Lobzang, seeing the lithographic press, was curious to know what "those stones and wheeled apparatus," as he put it, were meant for. He begged me to explain the process of printing, but I evaded his questions, as I had been told not to talk of the press to outsiders.

In the evening the Deba Shika arrived with a large supply of butter and tsamba, evidently to be used in the new year’s ceremonies.

From this time on I devoted myself to the study of the sacred books and histories of Tibet, and ceased to keep a regular diary, noting only such things concerning the customs and manners of the country as seemed interesting.
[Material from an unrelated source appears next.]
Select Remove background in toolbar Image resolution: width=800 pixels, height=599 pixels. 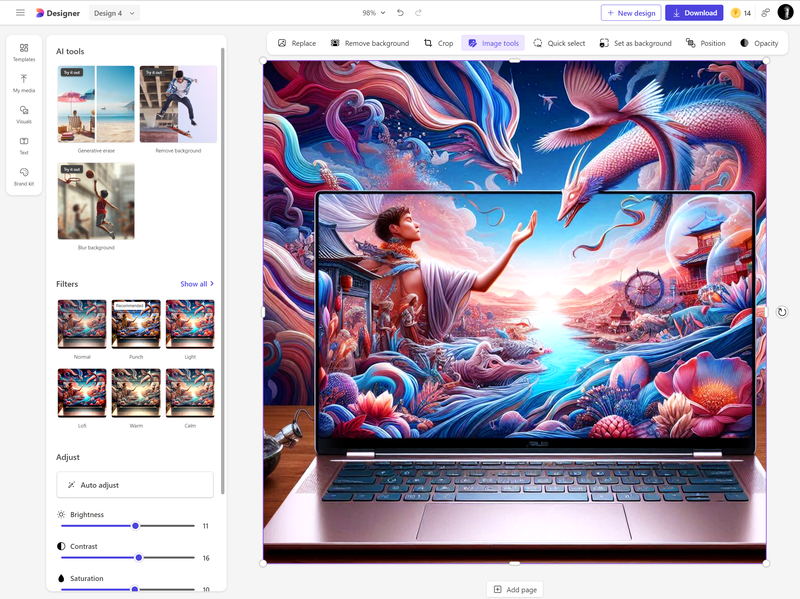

When I felt tired of Tibetan I refreshed my mind with the melodious verses of Dandi’s Kavyadarsha, both in the original and the Tibetan translation, and during my leisure hours I conversed with the Tung-chen, the Nyerpa, and other well-informed men.

The first part of February was very cold; the north wind blew daily, raising clouds of dust in the plain to the west and south of the city. People, however, were busily engaged out-of-doors, gathering fuel and tending cattle; in fact, this is the busiest season of the year, a period of universal merry-making, and also of great activity in trade.

The Tibetans, whether monks or laymen, are very early risers. In the monastery the great trumpet (dung chen) summoned the monks to the congregation hall for prayers at three in the morning, and those who failed to be present were punished at the Tsog-chen; for, though there is no roll call, yet the absence of a single monk is surely remarked by the provost.

The minister, who frequently peeped into my room to see whether I was studying or no, excused me from early rising on the ground that he often found me up with my books at midnight.